* [Work item] If a line of the data below contains the string "Given", copy it into your answer.

* [Record extracts]
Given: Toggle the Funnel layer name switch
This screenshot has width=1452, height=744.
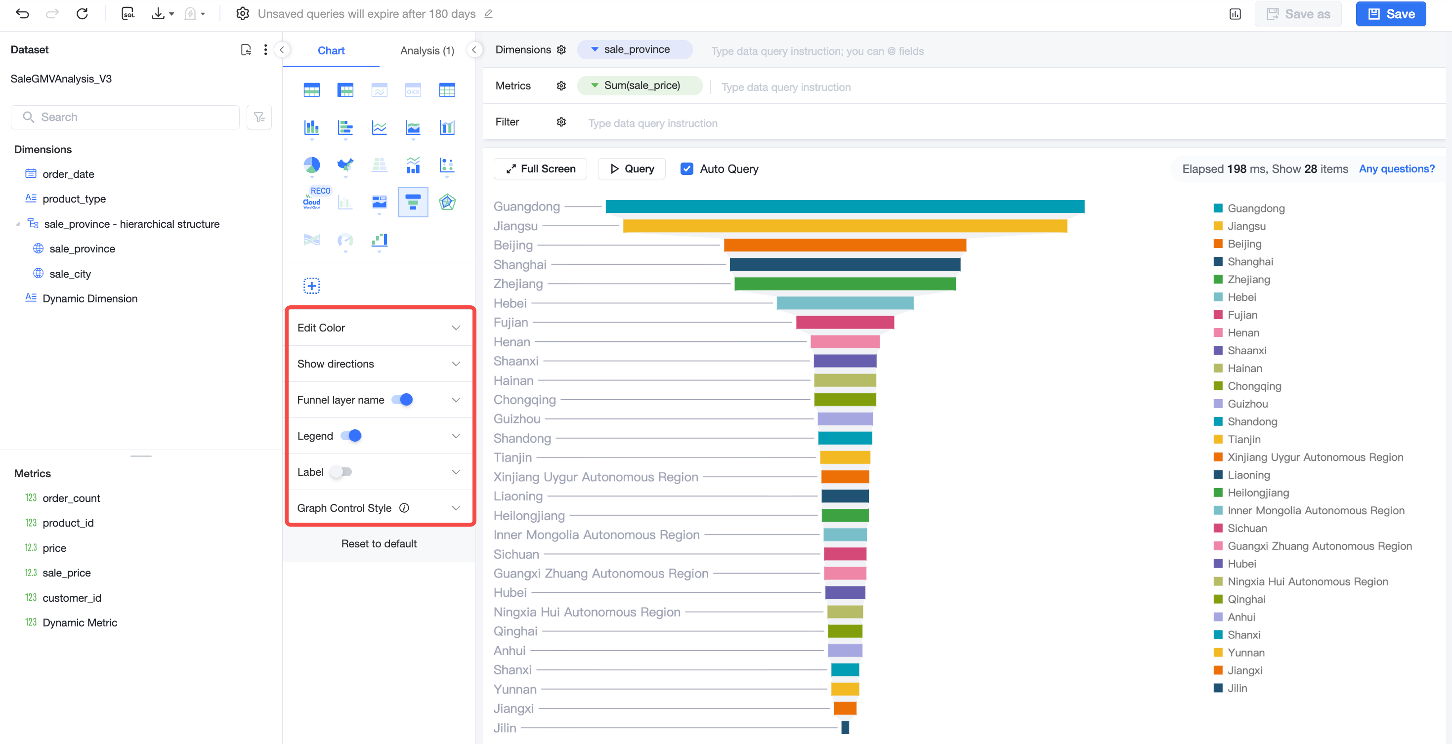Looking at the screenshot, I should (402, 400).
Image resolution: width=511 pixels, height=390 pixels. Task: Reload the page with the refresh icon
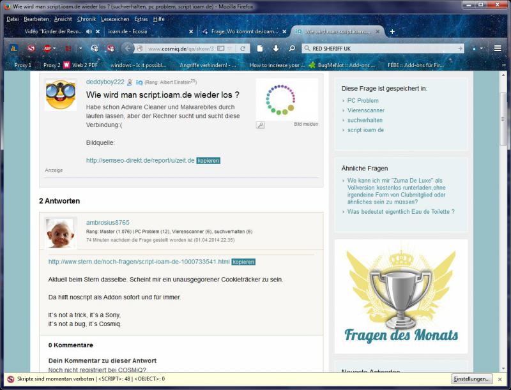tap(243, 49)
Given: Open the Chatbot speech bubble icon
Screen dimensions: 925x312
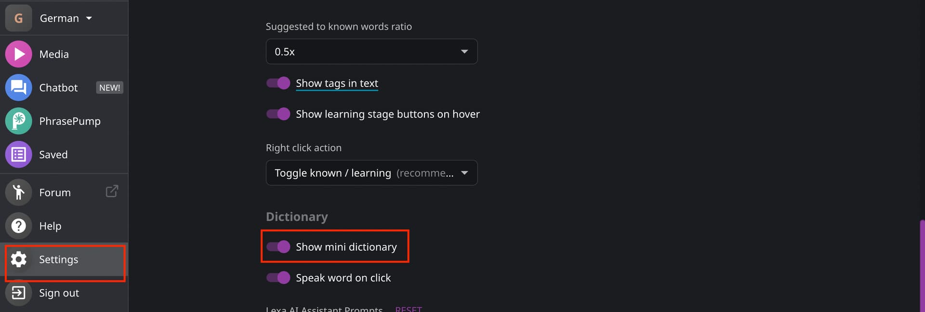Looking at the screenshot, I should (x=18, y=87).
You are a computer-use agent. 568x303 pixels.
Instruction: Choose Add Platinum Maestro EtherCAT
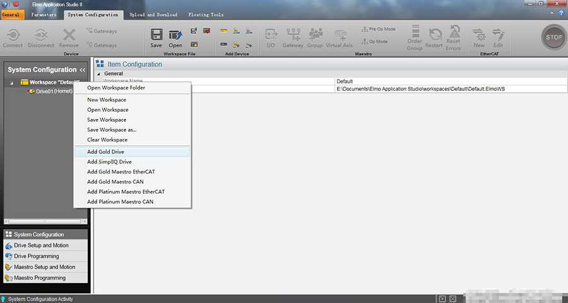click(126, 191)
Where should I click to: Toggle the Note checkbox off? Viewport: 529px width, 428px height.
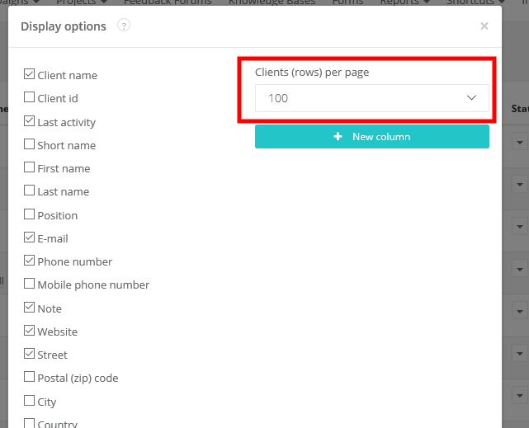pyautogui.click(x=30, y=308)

* [Response to this task]
Given: Toggle the Funnel layer name switch
Given: Open the Chatbot speech bubble icon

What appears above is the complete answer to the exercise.